> **Task to complete**:
Could you write out the entries again from the line with "Given: Open annotations icon in Graph Editor" up to and including the line with "Collapse the 增值税", replacing "Last 30 Days" with "Last 7 Days" and leaving everything else unchanged?

> **Exercise materials**:
================================
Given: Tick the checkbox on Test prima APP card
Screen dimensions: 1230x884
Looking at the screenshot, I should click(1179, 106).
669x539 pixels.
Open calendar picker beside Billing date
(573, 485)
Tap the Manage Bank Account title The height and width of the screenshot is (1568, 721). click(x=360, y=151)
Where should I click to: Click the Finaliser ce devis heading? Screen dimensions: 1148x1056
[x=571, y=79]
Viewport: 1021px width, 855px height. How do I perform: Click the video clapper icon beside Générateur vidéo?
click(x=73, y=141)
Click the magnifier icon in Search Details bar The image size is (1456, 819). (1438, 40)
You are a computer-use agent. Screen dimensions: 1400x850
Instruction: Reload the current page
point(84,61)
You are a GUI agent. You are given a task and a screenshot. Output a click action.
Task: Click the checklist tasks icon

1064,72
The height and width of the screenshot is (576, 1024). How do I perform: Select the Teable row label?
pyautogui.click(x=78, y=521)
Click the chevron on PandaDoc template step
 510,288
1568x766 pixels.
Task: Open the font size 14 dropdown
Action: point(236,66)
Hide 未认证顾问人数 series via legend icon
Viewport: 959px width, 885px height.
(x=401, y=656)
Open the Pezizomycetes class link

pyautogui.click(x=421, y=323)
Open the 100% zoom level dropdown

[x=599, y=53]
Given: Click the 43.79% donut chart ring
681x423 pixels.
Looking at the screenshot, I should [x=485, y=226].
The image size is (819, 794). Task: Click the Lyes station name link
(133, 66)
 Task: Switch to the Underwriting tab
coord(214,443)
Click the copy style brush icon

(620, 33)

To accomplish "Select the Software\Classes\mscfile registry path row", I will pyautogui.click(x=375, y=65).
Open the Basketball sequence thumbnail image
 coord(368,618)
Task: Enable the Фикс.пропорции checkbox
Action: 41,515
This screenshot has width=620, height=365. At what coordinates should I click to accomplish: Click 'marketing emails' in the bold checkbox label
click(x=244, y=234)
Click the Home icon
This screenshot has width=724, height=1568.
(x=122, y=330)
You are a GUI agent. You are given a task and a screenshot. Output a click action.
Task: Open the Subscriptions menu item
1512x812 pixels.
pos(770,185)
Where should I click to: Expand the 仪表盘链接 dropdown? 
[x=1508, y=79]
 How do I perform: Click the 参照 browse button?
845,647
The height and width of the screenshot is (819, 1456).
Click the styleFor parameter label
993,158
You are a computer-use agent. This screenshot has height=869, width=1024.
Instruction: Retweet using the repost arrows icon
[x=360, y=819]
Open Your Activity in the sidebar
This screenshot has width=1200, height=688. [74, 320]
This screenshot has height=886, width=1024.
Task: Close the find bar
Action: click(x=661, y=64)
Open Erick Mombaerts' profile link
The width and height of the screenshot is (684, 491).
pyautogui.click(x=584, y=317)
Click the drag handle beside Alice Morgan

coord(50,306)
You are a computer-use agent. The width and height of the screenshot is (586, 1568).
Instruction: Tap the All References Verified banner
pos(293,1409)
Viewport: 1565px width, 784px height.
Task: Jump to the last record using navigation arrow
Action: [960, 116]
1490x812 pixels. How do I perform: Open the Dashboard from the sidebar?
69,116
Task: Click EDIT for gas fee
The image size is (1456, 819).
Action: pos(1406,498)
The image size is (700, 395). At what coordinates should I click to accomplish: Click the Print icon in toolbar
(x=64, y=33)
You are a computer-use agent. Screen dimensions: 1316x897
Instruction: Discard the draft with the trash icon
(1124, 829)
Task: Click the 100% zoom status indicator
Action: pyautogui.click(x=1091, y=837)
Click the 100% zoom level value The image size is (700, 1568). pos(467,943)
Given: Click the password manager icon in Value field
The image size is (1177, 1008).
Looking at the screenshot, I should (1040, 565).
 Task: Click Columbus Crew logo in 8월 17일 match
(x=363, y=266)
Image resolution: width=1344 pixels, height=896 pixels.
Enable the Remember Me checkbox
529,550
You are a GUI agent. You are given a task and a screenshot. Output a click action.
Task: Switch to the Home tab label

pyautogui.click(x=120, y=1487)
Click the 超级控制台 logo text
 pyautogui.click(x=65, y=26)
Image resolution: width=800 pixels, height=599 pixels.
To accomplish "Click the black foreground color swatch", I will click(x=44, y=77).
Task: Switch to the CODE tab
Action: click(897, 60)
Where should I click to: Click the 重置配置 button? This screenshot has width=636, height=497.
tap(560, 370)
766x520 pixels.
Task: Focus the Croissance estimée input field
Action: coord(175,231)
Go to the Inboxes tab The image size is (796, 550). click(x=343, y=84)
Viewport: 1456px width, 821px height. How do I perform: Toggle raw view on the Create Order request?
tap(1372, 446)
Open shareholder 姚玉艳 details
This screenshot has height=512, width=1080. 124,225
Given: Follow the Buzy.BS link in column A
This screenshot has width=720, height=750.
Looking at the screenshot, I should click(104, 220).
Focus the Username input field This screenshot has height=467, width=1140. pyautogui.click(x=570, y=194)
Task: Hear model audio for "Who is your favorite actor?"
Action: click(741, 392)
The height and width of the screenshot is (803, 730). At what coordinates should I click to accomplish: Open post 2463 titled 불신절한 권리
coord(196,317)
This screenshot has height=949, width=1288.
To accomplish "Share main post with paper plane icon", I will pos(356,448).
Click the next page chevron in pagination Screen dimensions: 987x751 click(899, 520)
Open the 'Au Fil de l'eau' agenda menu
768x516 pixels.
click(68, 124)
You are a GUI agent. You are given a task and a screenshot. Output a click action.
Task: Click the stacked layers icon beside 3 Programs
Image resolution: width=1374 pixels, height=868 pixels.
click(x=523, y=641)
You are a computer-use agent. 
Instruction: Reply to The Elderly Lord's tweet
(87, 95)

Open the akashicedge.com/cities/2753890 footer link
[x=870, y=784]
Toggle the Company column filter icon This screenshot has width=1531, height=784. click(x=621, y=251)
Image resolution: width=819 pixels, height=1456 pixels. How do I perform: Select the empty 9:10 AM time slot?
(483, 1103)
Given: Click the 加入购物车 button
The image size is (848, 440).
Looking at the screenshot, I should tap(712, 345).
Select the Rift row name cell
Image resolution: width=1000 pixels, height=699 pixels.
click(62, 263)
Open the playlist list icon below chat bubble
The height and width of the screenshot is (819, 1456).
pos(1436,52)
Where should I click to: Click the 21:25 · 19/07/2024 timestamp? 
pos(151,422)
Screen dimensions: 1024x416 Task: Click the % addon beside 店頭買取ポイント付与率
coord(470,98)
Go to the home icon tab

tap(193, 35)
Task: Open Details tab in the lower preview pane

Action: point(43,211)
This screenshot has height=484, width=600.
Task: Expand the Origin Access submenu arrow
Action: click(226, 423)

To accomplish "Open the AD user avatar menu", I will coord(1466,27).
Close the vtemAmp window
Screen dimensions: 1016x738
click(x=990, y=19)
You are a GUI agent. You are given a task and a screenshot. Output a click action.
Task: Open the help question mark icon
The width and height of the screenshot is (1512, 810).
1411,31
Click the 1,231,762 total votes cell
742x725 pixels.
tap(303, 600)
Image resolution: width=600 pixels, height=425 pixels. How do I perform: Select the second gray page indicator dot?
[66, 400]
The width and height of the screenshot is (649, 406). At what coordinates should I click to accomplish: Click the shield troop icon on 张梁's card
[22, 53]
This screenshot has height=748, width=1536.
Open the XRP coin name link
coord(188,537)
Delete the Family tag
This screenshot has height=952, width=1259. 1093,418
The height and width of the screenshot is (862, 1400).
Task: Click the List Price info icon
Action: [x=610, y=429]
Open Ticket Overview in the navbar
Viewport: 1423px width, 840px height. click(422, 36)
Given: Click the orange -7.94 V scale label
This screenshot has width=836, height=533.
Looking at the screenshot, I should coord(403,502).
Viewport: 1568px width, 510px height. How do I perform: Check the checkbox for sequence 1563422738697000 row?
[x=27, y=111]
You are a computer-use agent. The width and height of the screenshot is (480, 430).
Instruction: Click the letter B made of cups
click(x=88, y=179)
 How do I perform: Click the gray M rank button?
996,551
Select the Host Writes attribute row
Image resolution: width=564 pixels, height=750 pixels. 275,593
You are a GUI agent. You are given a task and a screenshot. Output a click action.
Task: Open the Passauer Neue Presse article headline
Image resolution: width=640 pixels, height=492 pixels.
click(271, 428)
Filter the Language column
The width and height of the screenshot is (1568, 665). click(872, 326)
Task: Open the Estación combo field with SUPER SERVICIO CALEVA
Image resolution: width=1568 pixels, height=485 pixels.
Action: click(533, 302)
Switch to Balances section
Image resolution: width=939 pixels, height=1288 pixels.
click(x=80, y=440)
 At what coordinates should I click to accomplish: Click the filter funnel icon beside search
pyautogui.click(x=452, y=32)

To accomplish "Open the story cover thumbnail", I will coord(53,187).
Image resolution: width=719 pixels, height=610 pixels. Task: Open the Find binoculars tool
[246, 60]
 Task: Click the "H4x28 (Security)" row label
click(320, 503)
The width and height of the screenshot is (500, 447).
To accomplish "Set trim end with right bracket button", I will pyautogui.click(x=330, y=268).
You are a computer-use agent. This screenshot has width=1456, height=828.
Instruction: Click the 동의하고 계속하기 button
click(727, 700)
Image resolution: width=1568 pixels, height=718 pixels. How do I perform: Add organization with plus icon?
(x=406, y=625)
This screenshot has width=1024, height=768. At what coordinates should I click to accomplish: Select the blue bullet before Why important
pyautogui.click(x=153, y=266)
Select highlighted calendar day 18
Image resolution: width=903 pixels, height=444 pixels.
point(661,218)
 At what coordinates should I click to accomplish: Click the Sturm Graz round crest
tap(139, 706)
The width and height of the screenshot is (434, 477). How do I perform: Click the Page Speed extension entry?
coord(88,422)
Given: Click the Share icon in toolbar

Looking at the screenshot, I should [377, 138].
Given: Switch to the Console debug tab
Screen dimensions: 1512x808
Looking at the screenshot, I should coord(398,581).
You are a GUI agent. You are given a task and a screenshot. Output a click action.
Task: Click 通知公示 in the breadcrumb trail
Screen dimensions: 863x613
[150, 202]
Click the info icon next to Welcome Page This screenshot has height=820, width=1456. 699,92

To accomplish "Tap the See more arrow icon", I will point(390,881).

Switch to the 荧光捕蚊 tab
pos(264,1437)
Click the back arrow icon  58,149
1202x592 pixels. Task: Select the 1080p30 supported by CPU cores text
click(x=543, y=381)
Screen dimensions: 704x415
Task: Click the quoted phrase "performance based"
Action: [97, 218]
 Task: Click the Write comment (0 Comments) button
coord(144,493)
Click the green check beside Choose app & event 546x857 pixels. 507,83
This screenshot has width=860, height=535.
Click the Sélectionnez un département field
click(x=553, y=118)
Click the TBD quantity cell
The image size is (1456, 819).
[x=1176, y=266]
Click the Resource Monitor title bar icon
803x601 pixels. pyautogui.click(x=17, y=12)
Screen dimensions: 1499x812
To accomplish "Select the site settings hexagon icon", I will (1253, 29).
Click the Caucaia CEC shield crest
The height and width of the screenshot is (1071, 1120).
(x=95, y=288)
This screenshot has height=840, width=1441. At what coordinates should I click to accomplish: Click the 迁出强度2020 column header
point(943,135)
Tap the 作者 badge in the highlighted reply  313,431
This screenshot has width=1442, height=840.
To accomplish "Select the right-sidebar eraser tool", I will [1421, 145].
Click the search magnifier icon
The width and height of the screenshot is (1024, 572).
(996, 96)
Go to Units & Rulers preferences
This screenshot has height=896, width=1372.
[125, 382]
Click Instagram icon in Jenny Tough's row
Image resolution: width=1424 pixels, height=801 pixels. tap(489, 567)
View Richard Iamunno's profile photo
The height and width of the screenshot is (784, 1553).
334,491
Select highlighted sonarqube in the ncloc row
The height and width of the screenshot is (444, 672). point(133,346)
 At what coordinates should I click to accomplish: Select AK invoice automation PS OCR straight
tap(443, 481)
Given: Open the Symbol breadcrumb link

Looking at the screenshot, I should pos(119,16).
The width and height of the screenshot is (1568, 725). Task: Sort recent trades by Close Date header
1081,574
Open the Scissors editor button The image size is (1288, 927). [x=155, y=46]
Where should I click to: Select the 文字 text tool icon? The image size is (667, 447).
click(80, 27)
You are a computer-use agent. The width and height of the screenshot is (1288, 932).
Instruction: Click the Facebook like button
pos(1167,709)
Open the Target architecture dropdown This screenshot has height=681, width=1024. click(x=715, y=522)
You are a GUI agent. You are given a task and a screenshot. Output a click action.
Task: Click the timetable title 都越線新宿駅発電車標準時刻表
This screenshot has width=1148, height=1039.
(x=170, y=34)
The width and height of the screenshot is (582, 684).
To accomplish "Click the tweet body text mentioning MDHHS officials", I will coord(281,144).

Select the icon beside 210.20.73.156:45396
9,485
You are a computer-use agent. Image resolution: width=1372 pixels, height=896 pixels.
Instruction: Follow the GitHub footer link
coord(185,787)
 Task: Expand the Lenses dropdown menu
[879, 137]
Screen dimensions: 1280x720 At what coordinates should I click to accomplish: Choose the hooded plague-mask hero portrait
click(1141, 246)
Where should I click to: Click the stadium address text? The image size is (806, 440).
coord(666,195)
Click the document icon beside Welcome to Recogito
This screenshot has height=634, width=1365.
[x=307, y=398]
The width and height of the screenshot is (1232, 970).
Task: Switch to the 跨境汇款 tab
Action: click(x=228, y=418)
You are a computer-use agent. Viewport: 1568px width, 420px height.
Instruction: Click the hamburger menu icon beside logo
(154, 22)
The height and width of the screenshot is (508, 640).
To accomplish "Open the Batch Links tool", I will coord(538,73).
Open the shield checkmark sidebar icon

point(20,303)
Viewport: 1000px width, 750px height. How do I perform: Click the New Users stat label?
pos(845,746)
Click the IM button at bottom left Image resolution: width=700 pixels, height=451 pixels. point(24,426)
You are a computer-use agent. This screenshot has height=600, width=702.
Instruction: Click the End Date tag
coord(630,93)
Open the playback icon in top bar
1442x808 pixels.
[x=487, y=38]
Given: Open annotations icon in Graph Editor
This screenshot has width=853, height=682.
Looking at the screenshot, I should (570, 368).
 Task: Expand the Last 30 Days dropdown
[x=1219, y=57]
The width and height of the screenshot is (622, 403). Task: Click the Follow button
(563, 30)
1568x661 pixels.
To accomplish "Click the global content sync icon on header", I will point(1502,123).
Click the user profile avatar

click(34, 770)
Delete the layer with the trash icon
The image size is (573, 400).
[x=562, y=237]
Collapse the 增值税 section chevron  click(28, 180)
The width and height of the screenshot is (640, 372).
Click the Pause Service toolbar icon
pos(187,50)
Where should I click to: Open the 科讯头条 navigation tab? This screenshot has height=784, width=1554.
================================
> **Reply**:
Given: Open annotations icon in Graph Editor
This screenshot has width=853, height=682.
Looking at the screenshot, I should (570, 368).
 Task: Expand the Last 7 Days dropdown
[x=1219, y=57]
The width and height of the screenshot is (622, 403). Task: Click the Follow button
(563, 30)
1568x661 pixels.
To accomplish "Click the global content sync icon on header", I will point(1502,123).
Click the user profile avatar

click(34, 770)
Delete the layer with the trash icon
The image size is (573, 400).
[x=562, y=237]
Collapse the 增值税 section chevron  click(28, 180)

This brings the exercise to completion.